There are several possible methods to test normality of a variable.
- Graphical methods
- See, for example, Schucany & Tony Ng (2006) arguing for its use.
- The decision based on it is subjective.
- Cannot be automatic, which is important in a software with automatic decisions.
- Numerical methods with descriptives
- E.g., skewness and kurtosis
- It cannot consider the sampling error.
- Hypothesis tests
- See a few of them here. There are more than 40 hypothesis tests for normality test.
- A few studies are investigating the power of normality tests, e.g., Razali & Wah, 2011; Noughabi & Arghami, 2011; Farrell & Rogers-Stewart, 2006; Romão, Delgado & Costa, 2010; Yap & Sim, 2011
- Shapiro-Wilk test is the most recommended test.
- Jarque-Bera test, Anderson-Darling test and D'Agostino test also perform well.
- Use of Kolmogorov-Smirnov test is mostly discouraged.
- Power of the specific tests depends on the distribution, therefore in some cases it is impossible to tell which test is the best choice.
- (Thanks Ákos Laczkó for the summary.)
- Lack of power for small samples. E.g., see the referred simulation studies how the specific tests perform for specific sample sizes and specific distributions.
- As an assumption test, it could influence the overall alpha level of the main test.
Chosen method for CogStat
- Graphical methods are subjective, which is not in line with the idea of use of consensual methods in CogStat. Still, CogStat displays data and the result of the analyses. Therefore, histograms with normal distribution and Q-Q plots are displayed, but the decision (e.g., for assumption check) is not based on them.
- It is hard to tell whether numerical methods or hypothesis tests would cause more problems.
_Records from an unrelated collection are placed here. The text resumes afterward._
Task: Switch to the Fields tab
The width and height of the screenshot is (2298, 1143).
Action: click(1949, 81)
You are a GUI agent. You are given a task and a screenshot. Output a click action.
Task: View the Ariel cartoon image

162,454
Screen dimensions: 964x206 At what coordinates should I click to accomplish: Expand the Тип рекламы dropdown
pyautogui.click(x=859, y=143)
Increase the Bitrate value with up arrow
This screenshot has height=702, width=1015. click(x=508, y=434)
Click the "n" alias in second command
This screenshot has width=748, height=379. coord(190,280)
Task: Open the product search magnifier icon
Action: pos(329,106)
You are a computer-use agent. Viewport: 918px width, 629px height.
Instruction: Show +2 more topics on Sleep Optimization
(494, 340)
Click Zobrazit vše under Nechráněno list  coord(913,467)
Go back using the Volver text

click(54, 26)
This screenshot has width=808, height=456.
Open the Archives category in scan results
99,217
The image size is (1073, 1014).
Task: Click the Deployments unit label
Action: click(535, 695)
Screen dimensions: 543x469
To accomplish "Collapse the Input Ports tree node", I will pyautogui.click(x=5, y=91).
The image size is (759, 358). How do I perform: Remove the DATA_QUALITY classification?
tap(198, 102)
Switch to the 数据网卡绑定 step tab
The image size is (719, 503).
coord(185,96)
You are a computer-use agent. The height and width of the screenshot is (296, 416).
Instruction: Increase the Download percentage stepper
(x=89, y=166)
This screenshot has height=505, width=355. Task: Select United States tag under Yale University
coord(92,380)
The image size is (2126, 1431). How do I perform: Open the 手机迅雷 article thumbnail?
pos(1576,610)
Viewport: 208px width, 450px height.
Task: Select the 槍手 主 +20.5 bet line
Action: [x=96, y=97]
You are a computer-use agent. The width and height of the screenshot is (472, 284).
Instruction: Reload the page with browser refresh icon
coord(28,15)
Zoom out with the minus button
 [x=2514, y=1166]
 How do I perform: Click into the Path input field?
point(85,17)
Because hypothesis tests seem to be more accepted, CogStat uses hypothesis tests.
- Simulations demonstrate that Shapiro-Wilk test shows the highest power in most cases.
Farrell, P. J., & Rogers-Stewart, K. (2006). Comprehensive study of tests for normality and symmetry: extending the Spiegelhalter test. Journal of Statistical Computation and Simulation, 76(9), 803–816. https://doi.org/10.1080/10629360500109023
Noughabi, H. A., & Arghami, N. R. (2011). Monte Carlo comparison of seven normality tests. Journal of Statistical Computation and Simulation, 81(8), 965–972. https://doi.org/10.1080/00949650903580047
Razali, N. M. & Wah, Y. B. (2011) Power comparisons of Shapiro-Wilk, Kolmogorov-Smirnov, Lilliefors and Anderson-Darling tests, Journal of Statistical Modeling and Analytics, Vol. 2, pp. 21-33.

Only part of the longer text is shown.